The piano played a central role in Mozart’s musical life. His maturation as a composer coincided with significant advances in the development of the Viennese fortepiano that made this instrument a suitable vehicle for some of his most memorable and profound artistic statements. Mozart wrote music for the piano in every genre available to him: from solo and chamber pieces for the more intimate setting of the parlour, to the pioneering concertos performed on public theatrical stages. In addition to—and, at times, even surpassing—his achievements as a composer, Mozart was also an expert improviser and history’s first virtuoso pianist. After hearing Mozart in concert, a contemporary reported that “we did not, in fact, know what to admire most, whether the extraordinary compositions or his extraordinary playing.”
This concert will feature a few of the settings in which Mozart composed for the piano: as an instrument for one pianist, for two pianists, and in partnership with a violin, and a soprano. Malcolm Bilson will be playing on UWA School of Music’s replica of a Viennese fortepiano.

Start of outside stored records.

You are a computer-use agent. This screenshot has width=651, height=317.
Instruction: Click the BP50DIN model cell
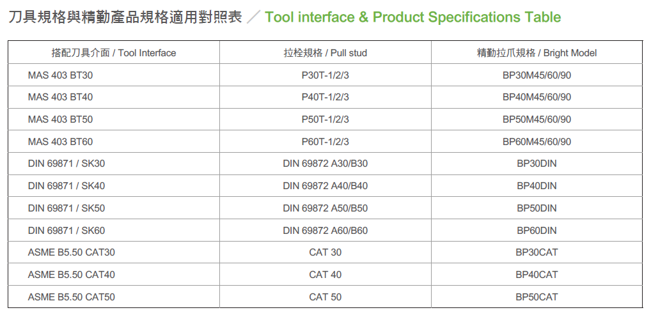[x=537, y=208]
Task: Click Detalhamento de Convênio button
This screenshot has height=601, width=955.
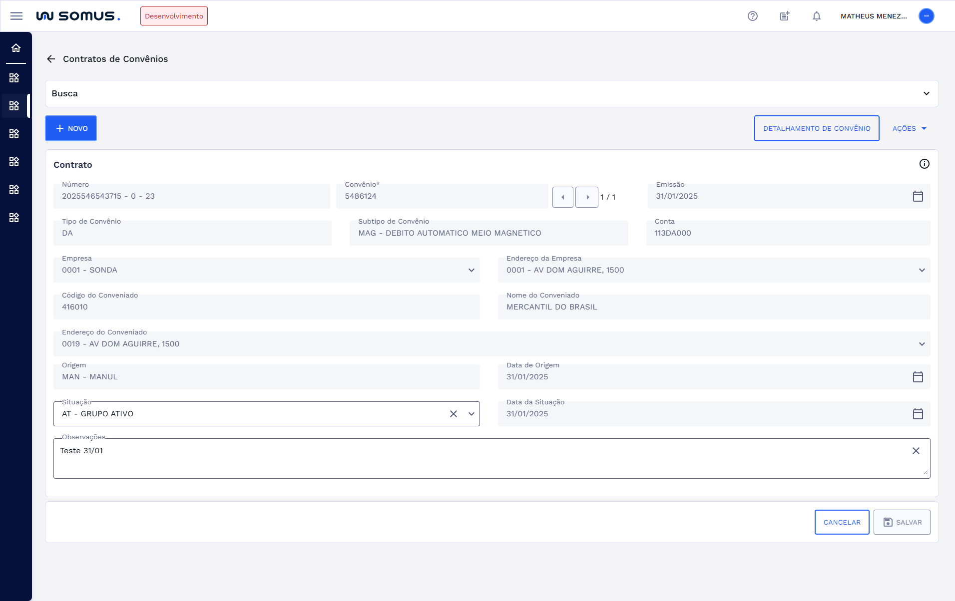Action: click(817, 128)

Built by Paul McNulty, the instrument is modeled on one by Anton Walter, one of the most important piano makers of his day and whose instrument Mozart owned.

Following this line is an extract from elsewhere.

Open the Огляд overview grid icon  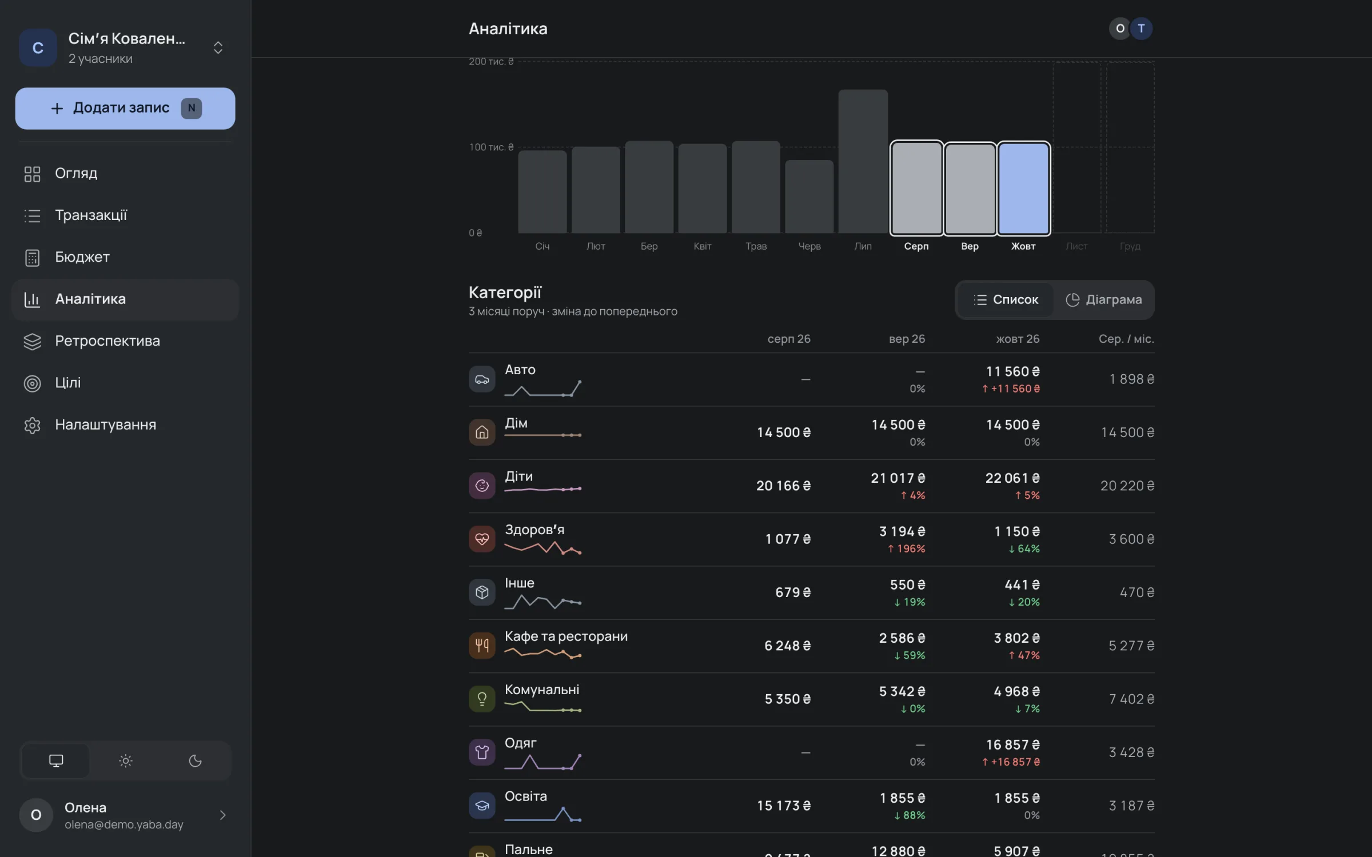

Professor Bilson will be joined on stage by members of UWA School of Music:
Shaun Lee-Chen (violin), Sara Macliver (soprano), and Cecilia Sun (fortepiano).
Malcolm Bilson has been at the forefront of the period instrument movement for more than forty years. A member of the Cornell University Music Department since 1968, where he is currently Frederick J. Whiton Professor Emeritus of Music, he began his pioneering activity in the early 1970s as a performer of Haydn, Mozart, Beethoven and Schubert on late-18th- and early-19th-century pianos. He has been a key contributor to the restoration of the early piano to the concert stage and fresh recordings of the mainstream repertory.
In addition to an extensive career as a soloist and chamber player, he has toured with many of the world’s most important early instrument orchestras. In the 1980s he recorded all the Mozart Piano Concertos with John Eliot Gardiner for Deutsche Grammophon/Archiv. Later he recorded all the solo sonatas of Mozart and Schubert for Hungaroton, as well as the complete Beethoven piano sonatas with six of his former students for Claves Records.
This event is co-hosted by the UWA Institute of Advanced Studies and the School of Music.